This is a response to Meeting New People Will Expand Your Knowledge And Experience!
If you're a recovering people pleaser like me, you probably struggle to maintain healthy relationships. People pleasers are notoriously prone to codependency- a condition that severely hampers one's ability to have mutually beneficial relationships. When a people pleaser meets someone they like, we naturally want to, well, please them. But that behavior isn't as generous as it might sound.
The thing about people pleasing is it's inherently selfish. I say that as someone who's struggled with the behavior for years, so I don't mean it as an insult. It's selfish in the dictionary definition sense of the word- being "seeking or concentrating on one's own advantage." Contrary to popular opinion, this kind of selfishness isn't borne of an inflated ego, but a deflated one.
People-pleasers have low self-esteem. That's the reason they try so hard to make others happy- they want to be liked, and they think that their natural personality isn't going to achieve that for them. They feel ashamed of who they are, but still crave close connection. So, they cater to others' every need. They overextend themselves in the name of love, friendship, or family.
Yes, these gestures start from a place of love, but over time the goal of a people-pleaser morphs into self-protection. They want to secure the love and dependency of the objects of their affection by being the only person who can meet their needs. By constantly going above and beyond for their loved one's, the people-pleaser expects appreciation, loyalty, and love in return.
The problem is: love can't be earned. In their efforts to prove themselves worthy of devotion, people-pleasers are often disappointed. They might think they know their loved ones inside and out, and can anticipate their every need and reaction, but at the end of the day, they're playing a game that only they know the rules to. Others don't know that they're expected to return the people-pleaser's service with loyalty and affection. So, naturally, they don't always react the way the people-pleaser wants.
This leads to resentment against the person the people-pleaser is trying so hard to please. They might become disillusioned or quietly sulky. They don't understand why they aren't good enough to earn their loved one's adoration.
The truth is that being "good enough," is neither here nor there when it comes to a healthy relationship. There's no objective measure of goodness that makes someone worthy of having their time and attention reciprocated. Chasing after some ideal of the perfect friend, partner, or child is a pointless pursuit. It's not guaranteed to give you what you want. Most of the time, you'll only wind up exhausted and let down.

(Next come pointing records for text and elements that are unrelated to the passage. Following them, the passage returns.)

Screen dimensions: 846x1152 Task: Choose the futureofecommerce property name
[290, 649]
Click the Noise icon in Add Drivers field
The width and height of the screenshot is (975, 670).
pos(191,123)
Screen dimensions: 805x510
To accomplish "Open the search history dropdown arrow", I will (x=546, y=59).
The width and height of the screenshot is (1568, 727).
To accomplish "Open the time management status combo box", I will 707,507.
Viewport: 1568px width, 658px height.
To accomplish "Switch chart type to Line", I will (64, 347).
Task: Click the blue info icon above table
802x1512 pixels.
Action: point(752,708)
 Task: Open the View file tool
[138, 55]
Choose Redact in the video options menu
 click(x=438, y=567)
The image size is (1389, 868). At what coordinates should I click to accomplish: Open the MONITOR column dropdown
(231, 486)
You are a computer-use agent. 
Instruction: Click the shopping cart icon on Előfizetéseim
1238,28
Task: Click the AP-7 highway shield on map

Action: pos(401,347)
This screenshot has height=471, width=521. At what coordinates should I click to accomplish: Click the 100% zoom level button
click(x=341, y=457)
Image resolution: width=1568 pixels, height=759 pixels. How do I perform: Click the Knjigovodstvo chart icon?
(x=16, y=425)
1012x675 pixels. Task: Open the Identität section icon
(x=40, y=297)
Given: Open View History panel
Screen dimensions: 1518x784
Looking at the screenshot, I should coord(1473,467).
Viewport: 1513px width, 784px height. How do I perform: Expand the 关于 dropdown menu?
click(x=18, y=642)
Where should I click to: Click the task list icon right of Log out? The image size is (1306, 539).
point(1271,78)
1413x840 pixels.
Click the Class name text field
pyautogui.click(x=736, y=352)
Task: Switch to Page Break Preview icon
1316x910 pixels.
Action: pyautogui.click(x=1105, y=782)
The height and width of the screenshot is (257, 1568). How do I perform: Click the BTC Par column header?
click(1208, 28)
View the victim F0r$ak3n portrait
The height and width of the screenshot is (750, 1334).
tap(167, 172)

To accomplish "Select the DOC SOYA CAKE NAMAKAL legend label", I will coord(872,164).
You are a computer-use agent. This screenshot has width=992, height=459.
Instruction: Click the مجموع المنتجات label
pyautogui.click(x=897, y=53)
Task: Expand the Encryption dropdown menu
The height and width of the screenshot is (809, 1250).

My advice to fellow recovering people-pleasers is this: when engaging in relationships, act according to your morals, not what you want others to do for you. If you enjoy being generous to your friends, do it. But don't act generous as a way to get them to like you the best out of all their other friends, or expect equal generosity in return.
It can be an intoxicating fantasy to believe we're able to influence what people think of us- that we can somehow earn the love and loyalty of others through nothing but our own actions. But it's also a dangerous lie that's serving no one- not your loved ones, and especially not you.